La première gorgée, c'était un Franciacorta Saten, bu debout dans un bar à vin de Bergame un soir de novembre, et le souvenir qui reste c'est la texture. Pas les arômes, pas la couleur. La texture. Quelque chose de crémeux et d'électrique à la fois, une mousse si fine qu'elle semblait se dissoudre avant de toucher la langue. J'ai reposé le verre, j'ai regardé l'étiquette, et j'ai compris que je n'avais aucune idée de ce qui se faisait en dehors de la Champagne. Dix ans de dégustations, un angle mort gros comme l'Italie.
Le procès permanent#
On ne peut pas parler d'effervescents sans parler du Champagne. C'est le problème. Chaque bulle produite ailleurs est jugée à l'aune de ce mètre-étalon, et la comparaison est rarement généreuse. Le Cava ? "Pas mal pour le prix." Le Franciacorta ? "Le champagne italien." Le sparkling anglais ? "Amusant, comme concept." Le Cap Classique sud-africain ? Silence poli.
Ce réflexe de classement vertical, avec la Champagne au sommet et tout le reste en dessous, repose sur une confusion entre prestige historique et qualité intrinsèque. La Champagne a codifié la méthode (prise de mousse en bouteille, remuage, dégorgement), déposé un nom géographique protégé, et construit un marketing séculaire. Personne ne conteste ça. La question est autre : les effervescents non champenois sont-ils condamnés à rester des substituts, ou ont-ils une identité propre ?

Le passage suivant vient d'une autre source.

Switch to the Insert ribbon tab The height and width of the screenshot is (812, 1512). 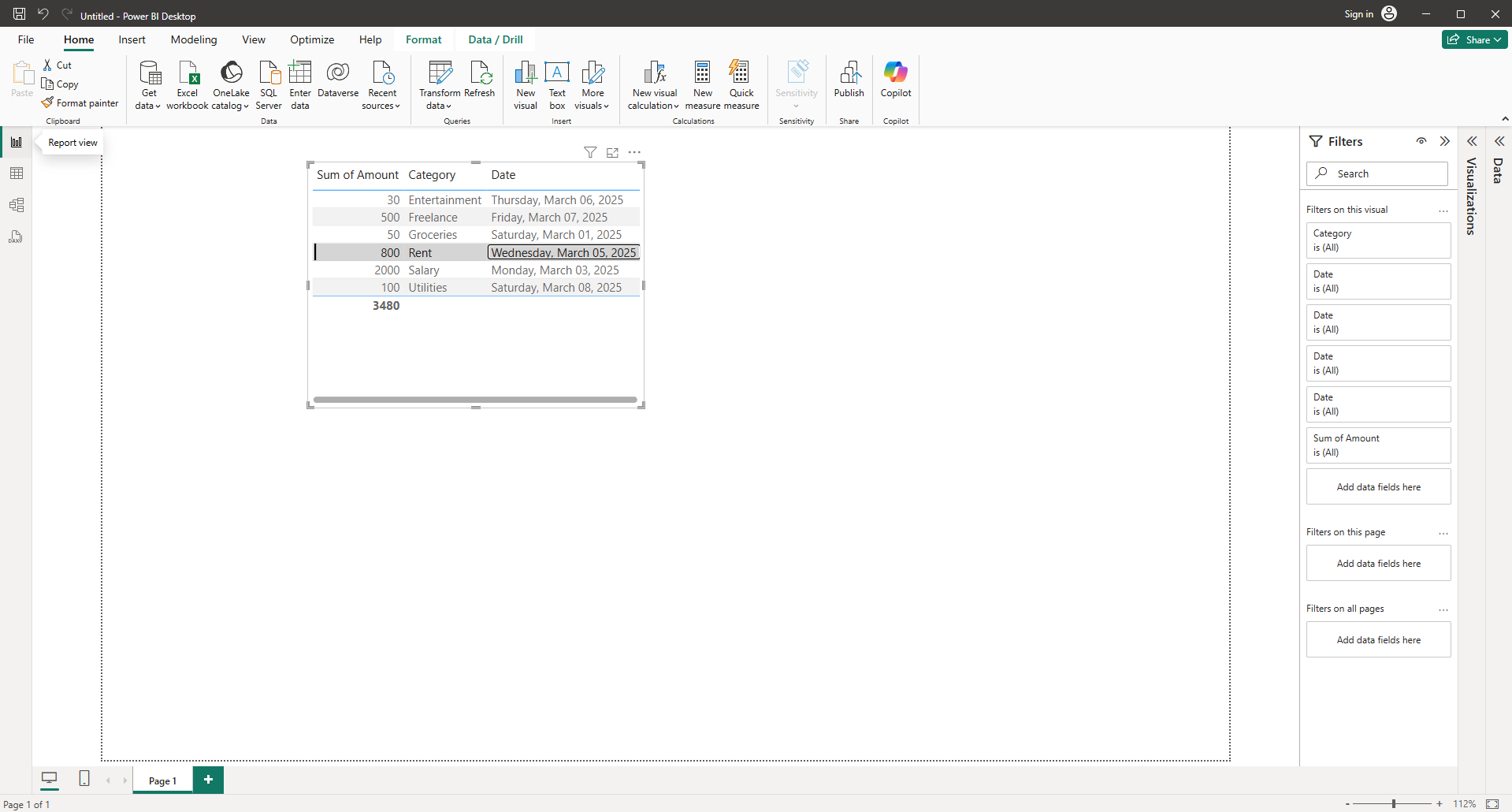[x=132, y=39]

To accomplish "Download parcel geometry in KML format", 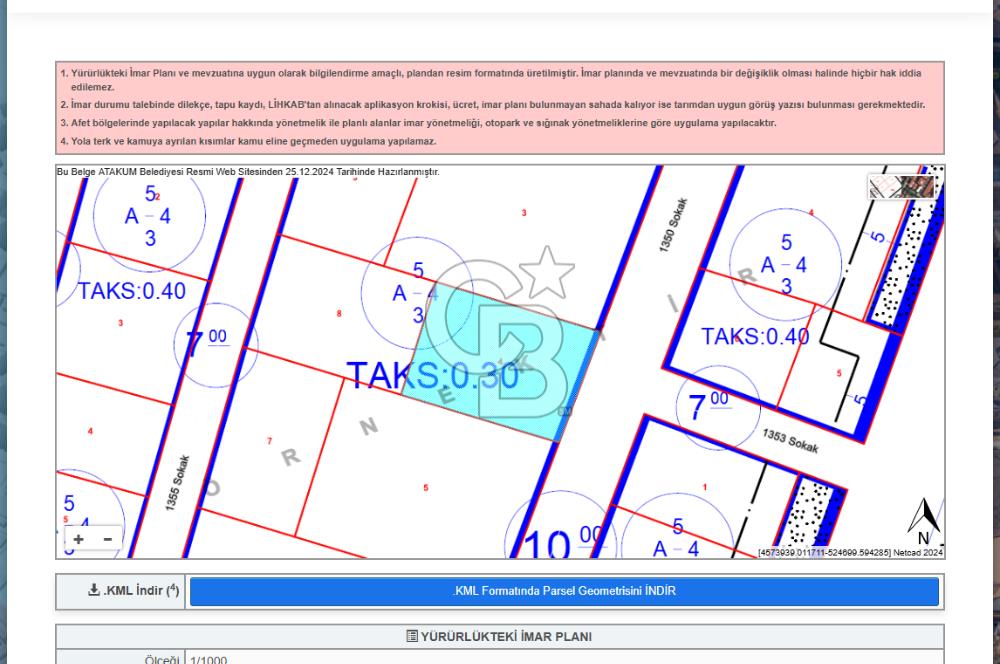I will click(x=564, y=591).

Je pense qu'ils l'ont. Et que l'obstination à tout mesurer au champagne empêche de les goûter pour ce qu'ils sont.
Franciacorta : la Lombardie silencieuse#
La DOCG Franciacorta, en Lombardie, couvre environ 3 100 hectares au sud du lac d'Iseo. Les cépages autorisés sont le chardonnay, le pinot noir et l'erbamat (ajouté au cahier des charges en 2017). La méthode est la même qu'en Champagne : seconde fermentation en bouteille, élevage sur lies, dégorgement. Les durées minimales d'élevage sont même plus longues que celles imposées en Champagne : 18 mois pour un non millésimé (contre 15 en Champagne), 30 mois pour un millésimé, 60 mois pour une Riserva.
Ce qui distingue Franciacorta, c'est le sol morainique (dépôts glaciaires du lac d'Iseo) et un climat continental adouci par la proximité de l'eau. Les vins ont une rondeur que les Champagnes sur craie n'ont pas, une amplitude aromatique qui tire vers la pêche blanche, l'amande, parfois la pâtisserie. Le Saten, spécificité locale, est un blanc de blancs à pression réduite (maximum 5 atmosphères contre 6 en standard) qui donne cette mousse presque laiteuse que j'avais goûtée à Bergame.
Les maisons Ca' del Bosco et Bellavista sont les plus connues, mais c'est dans les petits domaines (Barone Pizzini, Ferghettina, Mosnel) que j'ai trouvé les vins les plus intéressants. Des cuvées à 20-35 euros qui n'ont rien à envier à des champagnes deux fois plus chers. Je ne dis pas ça pour provoquer. Je le dis parce que c'est vrai, et que le prix d'un champagne intègre une part d'image de marque que le Franciacorta n'a pas encore.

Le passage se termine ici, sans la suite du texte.